DATASET EXTRACT:
########################################

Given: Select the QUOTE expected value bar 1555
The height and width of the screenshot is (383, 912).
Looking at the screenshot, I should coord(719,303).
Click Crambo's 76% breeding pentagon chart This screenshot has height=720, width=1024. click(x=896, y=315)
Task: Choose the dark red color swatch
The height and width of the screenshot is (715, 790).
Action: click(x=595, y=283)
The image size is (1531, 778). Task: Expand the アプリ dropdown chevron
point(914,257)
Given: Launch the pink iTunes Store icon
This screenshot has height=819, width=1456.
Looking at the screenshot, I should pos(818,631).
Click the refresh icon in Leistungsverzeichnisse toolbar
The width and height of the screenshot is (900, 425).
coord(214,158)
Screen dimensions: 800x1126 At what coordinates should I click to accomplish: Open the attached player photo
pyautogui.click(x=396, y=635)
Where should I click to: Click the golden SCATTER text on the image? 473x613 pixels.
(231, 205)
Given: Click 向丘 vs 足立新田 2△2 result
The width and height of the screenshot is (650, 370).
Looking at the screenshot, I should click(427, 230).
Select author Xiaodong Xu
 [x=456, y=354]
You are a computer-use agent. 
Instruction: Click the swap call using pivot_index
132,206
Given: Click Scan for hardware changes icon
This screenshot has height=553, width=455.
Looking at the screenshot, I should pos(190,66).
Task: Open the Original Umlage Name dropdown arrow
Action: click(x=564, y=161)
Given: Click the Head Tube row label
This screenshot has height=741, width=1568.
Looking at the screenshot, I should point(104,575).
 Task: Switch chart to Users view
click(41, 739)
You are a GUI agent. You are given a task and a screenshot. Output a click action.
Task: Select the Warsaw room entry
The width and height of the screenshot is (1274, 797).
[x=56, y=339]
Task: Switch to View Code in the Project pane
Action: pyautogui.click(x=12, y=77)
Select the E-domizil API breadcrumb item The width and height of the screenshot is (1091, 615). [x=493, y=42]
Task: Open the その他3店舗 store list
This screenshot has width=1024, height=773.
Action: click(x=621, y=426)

########################################

ABOUT THIS EXERCISE: Only the lines from the one containing "Given: Click the Head Tube row label" through the end of the data above are wanted, both ends included; restate them word for word.

WRITTEN SOLUTION:
Given: Click the Head Tube row label
This screenshot has height=741, width=1568.
Looking at the screenshot, I should point(104,575).
 Task: Switch chart to Users view
click(41, 739)
You are a GUI agent. You are given a task and a screenshot. Output a click action.
Task: Select the Warsaw room entry
The width and height of the screenshot is (1274, 797).
[x=56, y=339]
Task: Switch to View Code in the Project pane
Action: pyautogui.click(x=12, y=77)
Select the E-domizil API breadcrumb item The width and height of the screenshot is (1091, 615). [x=493, y=42]
Task: Open the その他3店舗 store list
This screenshot has width=1024, height=773.
Action: click(x=621, y=426)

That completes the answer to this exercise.